[Recorded information]
····················
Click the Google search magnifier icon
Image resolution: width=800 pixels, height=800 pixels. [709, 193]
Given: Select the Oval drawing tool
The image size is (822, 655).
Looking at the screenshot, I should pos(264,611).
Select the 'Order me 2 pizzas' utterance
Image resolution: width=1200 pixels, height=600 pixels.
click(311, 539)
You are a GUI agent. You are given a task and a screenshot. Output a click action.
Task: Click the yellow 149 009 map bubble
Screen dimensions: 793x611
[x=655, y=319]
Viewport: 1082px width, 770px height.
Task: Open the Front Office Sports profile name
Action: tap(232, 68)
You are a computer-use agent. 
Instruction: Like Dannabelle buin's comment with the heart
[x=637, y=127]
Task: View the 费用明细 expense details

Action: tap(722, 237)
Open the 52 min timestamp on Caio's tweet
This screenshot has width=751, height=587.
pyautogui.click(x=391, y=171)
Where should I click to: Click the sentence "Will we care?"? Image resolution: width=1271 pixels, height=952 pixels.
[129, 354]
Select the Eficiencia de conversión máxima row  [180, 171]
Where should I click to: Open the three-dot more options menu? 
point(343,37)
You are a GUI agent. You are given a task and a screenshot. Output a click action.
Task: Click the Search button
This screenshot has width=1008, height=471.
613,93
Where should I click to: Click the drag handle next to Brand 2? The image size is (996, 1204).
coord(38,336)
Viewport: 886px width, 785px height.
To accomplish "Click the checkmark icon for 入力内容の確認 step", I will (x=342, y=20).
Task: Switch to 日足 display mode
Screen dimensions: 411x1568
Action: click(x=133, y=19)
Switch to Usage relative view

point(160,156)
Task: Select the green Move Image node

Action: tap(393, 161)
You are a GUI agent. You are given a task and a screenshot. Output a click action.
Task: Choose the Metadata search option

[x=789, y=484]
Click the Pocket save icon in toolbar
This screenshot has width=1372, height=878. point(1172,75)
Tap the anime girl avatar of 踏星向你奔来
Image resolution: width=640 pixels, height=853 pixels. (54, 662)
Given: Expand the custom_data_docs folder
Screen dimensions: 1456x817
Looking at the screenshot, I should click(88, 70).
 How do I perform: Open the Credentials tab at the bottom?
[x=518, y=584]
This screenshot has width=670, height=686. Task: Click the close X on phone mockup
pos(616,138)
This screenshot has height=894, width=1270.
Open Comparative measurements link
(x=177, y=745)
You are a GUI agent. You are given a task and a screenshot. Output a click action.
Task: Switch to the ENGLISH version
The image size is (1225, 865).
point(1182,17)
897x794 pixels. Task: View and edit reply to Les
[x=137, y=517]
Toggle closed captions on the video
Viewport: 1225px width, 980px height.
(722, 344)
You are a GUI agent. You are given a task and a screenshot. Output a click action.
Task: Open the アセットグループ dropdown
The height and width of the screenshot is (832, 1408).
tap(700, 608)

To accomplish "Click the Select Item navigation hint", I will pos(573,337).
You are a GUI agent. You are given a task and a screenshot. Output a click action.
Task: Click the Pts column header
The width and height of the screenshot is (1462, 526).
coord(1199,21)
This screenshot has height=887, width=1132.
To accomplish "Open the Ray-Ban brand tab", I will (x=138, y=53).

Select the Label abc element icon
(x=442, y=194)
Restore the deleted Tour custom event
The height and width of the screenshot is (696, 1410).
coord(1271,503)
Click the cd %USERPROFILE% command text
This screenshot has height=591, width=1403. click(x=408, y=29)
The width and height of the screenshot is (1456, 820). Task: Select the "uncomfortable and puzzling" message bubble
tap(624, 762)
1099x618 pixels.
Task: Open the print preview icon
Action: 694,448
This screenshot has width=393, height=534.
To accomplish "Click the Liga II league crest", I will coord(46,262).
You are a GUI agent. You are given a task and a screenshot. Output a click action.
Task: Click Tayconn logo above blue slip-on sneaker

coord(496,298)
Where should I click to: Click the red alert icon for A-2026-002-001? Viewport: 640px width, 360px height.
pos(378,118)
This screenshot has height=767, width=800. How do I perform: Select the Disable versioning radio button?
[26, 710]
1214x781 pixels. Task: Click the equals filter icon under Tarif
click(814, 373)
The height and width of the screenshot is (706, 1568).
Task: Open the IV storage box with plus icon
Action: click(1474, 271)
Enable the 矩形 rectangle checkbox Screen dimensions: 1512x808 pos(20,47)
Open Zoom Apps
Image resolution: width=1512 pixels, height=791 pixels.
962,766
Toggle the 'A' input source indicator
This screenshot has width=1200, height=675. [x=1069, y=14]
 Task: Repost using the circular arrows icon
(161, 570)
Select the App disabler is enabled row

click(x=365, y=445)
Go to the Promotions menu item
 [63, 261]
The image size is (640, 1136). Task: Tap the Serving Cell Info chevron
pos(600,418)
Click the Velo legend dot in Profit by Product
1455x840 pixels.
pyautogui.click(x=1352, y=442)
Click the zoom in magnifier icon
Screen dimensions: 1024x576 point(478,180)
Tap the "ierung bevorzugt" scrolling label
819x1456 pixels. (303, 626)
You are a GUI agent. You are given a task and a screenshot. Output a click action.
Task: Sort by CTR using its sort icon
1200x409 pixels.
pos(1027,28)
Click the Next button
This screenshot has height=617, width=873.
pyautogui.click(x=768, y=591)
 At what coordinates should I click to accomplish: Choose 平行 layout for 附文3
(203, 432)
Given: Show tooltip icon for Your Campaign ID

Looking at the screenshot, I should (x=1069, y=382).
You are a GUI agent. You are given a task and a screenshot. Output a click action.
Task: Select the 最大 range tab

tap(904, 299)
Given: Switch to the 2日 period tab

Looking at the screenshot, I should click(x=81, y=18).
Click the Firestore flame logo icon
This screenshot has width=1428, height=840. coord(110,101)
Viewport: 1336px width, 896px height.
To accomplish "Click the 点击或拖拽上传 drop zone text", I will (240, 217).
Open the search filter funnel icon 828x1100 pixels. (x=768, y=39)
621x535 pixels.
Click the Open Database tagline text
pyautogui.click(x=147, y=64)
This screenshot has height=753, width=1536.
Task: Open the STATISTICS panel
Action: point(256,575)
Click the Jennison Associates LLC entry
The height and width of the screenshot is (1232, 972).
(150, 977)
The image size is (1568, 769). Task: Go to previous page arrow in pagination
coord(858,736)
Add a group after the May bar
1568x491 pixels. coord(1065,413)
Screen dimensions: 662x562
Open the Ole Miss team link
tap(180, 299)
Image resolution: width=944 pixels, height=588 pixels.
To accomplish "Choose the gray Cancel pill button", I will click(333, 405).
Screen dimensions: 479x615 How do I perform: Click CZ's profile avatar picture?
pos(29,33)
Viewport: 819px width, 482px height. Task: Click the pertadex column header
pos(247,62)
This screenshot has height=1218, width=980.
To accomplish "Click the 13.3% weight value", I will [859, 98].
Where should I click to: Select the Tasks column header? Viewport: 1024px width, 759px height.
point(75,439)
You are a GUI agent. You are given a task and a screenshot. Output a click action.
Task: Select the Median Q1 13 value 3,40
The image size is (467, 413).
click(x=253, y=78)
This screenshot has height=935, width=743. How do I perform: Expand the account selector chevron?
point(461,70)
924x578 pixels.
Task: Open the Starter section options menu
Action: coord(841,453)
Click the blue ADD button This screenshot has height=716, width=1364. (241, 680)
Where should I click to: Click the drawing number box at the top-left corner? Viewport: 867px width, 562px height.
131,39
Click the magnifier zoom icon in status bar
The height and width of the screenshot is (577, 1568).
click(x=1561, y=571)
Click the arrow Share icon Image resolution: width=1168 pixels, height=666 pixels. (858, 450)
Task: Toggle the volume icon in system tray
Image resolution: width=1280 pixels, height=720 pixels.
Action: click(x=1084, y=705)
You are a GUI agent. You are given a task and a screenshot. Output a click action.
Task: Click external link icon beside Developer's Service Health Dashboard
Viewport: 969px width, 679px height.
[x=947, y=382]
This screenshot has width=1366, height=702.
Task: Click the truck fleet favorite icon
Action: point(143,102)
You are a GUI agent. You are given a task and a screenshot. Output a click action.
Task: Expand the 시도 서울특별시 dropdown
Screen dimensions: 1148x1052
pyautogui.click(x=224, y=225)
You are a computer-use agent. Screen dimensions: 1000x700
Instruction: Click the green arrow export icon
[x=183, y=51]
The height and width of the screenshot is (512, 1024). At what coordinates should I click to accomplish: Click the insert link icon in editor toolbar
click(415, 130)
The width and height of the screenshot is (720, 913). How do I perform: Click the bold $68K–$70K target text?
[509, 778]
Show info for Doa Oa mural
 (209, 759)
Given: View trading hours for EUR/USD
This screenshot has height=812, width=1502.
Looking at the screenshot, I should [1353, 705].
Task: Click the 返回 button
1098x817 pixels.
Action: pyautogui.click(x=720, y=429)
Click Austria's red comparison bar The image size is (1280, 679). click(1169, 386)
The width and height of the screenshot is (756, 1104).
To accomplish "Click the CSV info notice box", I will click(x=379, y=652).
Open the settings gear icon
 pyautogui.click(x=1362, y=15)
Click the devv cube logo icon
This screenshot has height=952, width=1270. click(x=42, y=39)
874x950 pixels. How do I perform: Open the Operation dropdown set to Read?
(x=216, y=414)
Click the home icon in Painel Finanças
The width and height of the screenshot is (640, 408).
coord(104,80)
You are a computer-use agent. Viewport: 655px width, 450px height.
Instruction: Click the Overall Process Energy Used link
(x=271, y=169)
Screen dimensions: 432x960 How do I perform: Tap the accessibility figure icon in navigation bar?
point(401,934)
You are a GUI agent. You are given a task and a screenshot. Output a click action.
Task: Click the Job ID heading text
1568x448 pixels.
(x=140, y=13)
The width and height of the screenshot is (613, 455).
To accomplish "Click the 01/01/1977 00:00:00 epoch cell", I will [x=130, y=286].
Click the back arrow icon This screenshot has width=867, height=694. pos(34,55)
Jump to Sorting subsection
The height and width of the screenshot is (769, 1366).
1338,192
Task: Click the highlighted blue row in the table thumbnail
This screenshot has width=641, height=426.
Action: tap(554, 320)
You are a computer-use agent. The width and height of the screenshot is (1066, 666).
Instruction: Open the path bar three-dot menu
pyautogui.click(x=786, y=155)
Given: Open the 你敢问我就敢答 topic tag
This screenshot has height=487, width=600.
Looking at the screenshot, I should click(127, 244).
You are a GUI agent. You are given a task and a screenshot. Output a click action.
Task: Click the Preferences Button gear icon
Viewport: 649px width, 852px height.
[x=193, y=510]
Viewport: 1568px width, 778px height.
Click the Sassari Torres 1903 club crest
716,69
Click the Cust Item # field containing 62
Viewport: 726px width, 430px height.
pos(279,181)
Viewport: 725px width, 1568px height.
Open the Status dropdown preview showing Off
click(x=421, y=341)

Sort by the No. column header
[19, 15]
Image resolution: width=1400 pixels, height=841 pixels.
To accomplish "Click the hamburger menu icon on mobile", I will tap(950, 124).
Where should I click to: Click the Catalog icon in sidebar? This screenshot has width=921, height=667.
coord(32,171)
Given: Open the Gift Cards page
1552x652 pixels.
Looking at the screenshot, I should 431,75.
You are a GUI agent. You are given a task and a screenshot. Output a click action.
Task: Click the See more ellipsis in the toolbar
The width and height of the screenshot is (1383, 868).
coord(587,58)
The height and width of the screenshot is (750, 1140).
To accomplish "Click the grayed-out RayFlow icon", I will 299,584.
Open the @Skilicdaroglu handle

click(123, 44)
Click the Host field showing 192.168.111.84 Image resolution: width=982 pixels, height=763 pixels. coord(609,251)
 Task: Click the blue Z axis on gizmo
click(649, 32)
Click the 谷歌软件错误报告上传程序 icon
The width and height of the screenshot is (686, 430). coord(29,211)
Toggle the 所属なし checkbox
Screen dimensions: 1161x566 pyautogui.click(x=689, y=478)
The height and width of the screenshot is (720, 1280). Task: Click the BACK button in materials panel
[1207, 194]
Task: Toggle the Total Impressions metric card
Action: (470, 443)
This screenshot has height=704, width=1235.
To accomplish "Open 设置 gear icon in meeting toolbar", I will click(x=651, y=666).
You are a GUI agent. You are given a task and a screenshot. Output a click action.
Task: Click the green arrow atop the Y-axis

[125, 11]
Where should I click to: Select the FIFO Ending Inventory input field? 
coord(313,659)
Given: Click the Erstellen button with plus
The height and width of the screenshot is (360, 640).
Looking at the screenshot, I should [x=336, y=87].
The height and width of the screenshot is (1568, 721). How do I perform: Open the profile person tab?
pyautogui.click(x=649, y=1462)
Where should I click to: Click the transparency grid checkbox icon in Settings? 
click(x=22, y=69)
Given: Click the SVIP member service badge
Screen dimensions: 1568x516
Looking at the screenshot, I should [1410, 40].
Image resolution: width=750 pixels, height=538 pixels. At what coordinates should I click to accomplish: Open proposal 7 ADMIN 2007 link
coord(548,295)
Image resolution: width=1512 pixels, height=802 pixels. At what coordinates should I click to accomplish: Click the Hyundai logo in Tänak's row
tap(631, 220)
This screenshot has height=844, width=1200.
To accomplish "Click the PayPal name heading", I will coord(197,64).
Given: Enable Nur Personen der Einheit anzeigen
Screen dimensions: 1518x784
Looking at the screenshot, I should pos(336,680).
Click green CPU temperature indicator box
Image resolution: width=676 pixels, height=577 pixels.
····················
[Task objective] From the records above, transcribe without alteration every line from the one with "Task: Repost using the circular arrows icon" to the one with "Click the Velo", inclusive.

[Answer section]
 Task: Repost using the circular arrows icon
(161, 570)
Select the App disabler is enabled row

click(x=365, y=445)
Go to the Promotions menu item
 [63, 261]
The image size is (640, 1136). Task: Tap the Serving Cell Info chevron
pos(600,418)
Click the Velo legend dot in Profit by Product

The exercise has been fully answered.